Paulão

Personal information
- Full name: Paulo Frederico Benevenute
- Date of birth: 26 December 1973 (age 51)
- Place of birth: Santo André, Brazil
- Height: 1.84 m (6 ft 0 in)
- Position: Centre-back

Senior career*
- Years: Team / Apps / (Gls)
- ?
- Mogi Mirim
- 1999: São Paulo / 15 / (0)
- 2000–2001: Vitória de Guimarães / 28 / (3)
- 2001: Santa Cruz / 19 / (1)
- 2002: Juventude / 22 / (0)
- 2003: Guarani / 20 / (2)
- 2003–2004: Al Khor
- 2005: Atlético Sorocaba
- 2006: Vasco da Gama / 11 / (1)
- 2007: Rio Branco (SP)
- 2007: Grêmio Barueri / 30 / (3)
- 2009: Madureira

= Paulão (footballer, born 1973) =

Brazilian footballer

Paulo Frederico Benevenute (born 26 December 1973), known as Paulão, is a retired Brazilian footballer.

==Biography==
Born in Santo André, São Paulo state, Paulão played a season for São Paulo FC in 1999 Campeonato Brasileiro Série A, when he passed out in his presentation; he was nicknamed Paulão Desmaio by the supporters.
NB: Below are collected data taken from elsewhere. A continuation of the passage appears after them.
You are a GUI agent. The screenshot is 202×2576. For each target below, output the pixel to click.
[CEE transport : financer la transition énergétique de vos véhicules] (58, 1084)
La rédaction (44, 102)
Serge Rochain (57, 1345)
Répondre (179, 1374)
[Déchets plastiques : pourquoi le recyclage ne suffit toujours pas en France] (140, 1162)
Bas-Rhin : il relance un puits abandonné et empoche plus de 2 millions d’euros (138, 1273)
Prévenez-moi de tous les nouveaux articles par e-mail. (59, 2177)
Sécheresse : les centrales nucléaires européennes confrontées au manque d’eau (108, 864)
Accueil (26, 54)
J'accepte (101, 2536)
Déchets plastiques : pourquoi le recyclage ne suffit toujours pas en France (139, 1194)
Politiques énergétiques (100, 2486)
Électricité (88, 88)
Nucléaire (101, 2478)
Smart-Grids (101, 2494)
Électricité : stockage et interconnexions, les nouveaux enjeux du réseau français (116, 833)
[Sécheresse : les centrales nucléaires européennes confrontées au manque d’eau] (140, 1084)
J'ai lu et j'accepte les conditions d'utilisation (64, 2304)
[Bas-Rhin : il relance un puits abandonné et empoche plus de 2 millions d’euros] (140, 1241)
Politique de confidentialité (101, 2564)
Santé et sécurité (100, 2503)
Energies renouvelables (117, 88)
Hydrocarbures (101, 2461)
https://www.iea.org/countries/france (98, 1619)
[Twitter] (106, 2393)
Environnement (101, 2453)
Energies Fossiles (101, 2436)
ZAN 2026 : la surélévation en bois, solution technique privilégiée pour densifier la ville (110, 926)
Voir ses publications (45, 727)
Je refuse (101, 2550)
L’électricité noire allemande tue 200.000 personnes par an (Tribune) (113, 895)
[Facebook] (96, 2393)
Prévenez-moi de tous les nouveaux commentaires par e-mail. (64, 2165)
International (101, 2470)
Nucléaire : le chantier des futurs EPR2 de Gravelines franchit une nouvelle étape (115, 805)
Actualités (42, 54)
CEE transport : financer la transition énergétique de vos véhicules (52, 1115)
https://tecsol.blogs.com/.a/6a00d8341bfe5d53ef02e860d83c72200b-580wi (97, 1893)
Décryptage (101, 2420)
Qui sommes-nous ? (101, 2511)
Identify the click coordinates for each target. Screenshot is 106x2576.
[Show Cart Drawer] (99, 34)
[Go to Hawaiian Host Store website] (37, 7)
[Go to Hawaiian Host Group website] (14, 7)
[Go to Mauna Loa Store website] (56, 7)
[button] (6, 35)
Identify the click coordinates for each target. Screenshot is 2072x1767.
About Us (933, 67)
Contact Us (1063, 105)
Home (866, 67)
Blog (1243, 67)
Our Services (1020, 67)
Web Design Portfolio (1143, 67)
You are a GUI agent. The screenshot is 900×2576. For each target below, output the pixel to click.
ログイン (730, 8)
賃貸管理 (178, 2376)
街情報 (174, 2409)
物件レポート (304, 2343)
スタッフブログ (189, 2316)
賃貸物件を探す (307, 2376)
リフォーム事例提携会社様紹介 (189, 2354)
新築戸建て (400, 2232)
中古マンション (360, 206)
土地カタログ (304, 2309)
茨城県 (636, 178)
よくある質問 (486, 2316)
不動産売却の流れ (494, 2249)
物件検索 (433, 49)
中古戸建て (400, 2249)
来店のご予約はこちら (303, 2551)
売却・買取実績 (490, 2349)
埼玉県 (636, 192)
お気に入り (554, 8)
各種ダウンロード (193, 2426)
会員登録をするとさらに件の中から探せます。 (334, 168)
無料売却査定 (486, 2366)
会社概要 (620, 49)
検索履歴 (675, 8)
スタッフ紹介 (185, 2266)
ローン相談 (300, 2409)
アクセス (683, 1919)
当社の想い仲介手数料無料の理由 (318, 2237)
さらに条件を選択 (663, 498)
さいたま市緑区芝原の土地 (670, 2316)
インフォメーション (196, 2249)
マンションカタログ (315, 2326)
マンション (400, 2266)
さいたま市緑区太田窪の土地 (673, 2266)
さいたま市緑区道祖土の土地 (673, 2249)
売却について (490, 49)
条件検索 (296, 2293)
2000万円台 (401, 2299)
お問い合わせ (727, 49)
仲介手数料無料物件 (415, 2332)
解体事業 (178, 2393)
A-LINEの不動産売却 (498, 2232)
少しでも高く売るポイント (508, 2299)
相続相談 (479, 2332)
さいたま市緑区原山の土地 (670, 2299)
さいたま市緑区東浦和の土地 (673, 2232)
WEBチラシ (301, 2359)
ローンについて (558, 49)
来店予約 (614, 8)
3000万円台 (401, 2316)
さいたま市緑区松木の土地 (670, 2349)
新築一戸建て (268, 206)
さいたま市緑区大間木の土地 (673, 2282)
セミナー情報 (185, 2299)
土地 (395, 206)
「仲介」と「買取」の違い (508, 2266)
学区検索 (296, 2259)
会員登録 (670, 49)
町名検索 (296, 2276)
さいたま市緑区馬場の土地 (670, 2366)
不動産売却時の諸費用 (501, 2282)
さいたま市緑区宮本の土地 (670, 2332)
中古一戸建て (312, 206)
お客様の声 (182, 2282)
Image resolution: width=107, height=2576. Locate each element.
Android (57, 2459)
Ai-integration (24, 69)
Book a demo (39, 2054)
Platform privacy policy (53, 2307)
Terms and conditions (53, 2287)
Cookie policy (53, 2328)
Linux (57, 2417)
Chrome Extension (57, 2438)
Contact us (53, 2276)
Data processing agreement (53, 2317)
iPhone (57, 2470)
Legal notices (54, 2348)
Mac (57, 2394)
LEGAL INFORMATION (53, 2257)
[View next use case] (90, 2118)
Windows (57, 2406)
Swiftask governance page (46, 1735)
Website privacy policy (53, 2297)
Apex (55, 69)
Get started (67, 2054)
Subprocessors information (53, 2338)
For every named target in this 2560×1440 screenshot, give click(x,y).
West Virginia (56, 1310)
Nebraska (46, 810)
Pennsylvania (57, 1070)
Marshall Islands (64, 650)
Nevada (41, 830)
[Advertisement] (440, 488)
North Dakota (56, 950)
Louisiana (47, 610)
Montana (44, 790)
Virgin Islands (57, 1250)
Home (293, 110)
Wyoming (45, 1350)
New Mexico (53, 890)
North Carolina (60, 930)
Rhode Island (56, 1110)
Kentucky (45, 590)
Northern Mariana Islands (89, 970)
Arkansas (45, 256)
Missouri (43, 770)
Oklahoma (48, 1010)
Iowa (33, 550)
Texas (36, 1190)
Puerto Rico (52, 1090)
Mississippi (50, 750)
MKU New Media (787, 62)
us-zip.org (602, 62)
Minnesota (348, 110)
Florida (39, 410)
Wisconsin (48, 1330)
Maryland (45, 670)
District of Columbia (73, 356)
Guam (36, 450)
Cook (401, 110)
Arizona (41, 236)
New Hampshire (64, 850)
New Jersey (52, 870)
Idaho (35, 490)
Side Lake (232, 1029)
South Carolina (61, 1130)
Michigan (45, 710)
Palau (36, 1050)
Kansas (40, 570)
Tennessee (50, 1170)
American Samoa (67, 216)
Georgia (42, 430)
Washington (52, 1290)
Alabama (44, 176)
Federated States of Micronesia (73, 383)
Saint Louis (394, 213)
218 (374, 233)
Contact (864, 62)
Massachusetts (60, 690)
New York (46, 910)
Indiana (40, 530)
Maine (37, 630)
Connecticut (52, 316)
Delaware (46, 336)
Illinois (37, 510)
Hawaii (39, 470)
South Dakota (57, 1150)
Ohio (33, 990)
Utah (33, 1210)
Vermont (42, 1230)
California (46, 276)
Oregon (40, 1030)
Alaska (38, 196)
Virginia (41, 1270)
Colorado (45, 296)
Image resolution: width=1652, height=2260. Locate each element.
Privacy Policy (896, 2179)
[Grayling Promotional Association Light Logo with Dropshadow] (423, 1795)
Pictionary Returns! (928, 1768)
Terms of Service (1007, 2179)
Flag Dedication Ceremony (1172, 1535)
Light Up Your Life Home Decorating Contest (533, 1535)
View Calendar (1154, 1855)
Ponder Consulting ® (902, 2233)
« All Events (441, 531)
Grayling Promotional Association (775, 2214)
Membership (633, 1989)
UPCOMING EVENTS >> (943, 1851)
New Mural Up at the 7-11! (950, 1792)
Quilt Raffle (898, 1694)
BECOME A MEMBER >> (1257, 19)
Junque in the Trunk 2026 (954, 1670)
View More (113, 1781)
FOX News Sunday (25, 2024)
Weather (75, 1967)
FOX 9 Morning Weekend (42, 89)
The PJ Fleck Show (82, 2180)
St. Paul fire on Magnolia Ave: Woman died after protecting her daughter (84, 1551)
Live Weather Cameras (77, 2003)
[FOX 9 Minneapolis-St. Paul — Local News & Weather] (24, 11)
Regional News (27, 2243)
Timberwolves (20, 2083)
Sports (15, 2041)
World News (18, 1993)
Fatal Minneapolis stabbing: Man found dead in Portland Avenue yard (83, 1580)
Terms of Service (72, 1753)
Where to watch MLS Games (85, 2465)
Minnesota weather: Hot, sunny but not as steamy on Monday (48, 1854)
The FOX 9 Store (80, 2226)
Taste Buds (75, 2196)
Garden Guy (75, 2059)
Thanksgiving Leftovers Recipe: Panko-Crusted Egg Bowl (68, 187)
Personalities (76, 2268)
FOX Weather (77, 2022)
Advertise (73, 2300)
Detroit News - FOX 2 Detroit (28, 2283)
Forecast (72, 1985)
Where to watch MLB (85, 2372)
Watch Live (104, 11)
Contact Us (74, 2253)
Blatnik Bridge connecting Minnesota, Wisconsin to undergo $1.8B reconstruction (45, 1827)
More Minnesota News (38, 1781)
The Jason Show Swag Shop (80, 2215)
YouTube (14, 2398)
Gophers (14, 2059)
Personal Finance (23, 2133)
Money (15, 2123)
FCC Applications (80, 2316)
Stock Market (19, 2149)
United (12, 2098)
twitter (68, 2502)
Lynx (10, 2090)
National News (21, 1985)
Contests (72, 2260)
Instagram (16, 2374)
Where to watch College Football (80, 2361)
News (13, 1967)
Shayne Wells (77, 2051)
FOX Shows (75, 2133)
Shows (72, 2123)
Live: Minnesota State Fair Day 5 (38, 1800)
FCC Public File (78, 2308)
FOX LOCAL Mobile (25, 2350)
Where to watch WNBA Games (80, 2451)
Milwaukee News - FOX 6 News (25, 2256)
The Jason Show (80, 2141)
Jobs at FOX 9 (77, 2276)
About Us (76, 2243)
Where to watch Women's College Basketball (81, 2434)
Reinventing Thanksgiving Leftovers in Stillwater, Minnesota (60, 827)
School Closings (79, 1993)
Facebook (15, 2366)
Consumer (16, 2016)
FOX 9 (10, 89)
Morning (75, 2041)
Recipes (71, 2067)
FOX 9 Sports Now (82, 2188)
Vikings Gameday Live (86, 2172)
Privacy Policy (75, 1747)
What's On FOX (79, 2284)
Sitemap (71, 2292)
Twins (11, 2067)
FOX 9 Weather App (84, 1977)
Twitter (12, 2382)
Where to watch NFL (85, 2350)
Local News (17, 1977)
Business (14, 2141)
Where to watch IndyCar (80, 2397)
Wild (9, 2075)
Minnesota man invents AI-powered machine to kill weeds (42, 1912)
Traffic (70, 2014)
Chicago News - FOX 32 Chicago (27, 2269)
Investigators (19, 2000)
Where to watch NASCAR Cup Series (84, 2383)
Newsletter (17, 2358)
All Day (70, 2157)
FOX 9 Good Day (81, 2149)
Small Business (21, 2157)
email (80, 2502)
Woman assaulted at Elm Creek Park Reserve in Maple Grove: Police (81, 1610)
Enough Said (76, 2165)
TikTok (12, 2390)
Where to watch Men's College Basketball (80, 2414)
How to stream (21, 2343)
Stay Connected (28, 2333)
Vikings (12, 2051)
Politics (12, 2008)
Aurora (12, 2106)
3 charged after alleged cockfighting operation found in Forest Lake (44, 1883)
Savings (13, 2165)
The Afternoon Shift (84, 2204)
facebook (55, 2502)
He then played a season in Portugal for Vitória de Guimarães and moved back to Santa Cruz in August 2001. He played for Juventude in the next season, and left for Guarani in 2003. In October 2003 he left for Al Khor. In January 2005, he returned to Brazil and signed a contract until the end of 2005 Campeonato Paulista with Atlético Sorocaba. He then played for Série A side Vasco da Gama and Grêmio Barueri of Série B, and also played for Rio Branco Esporte Clube at 2007 Campeonato Paulista.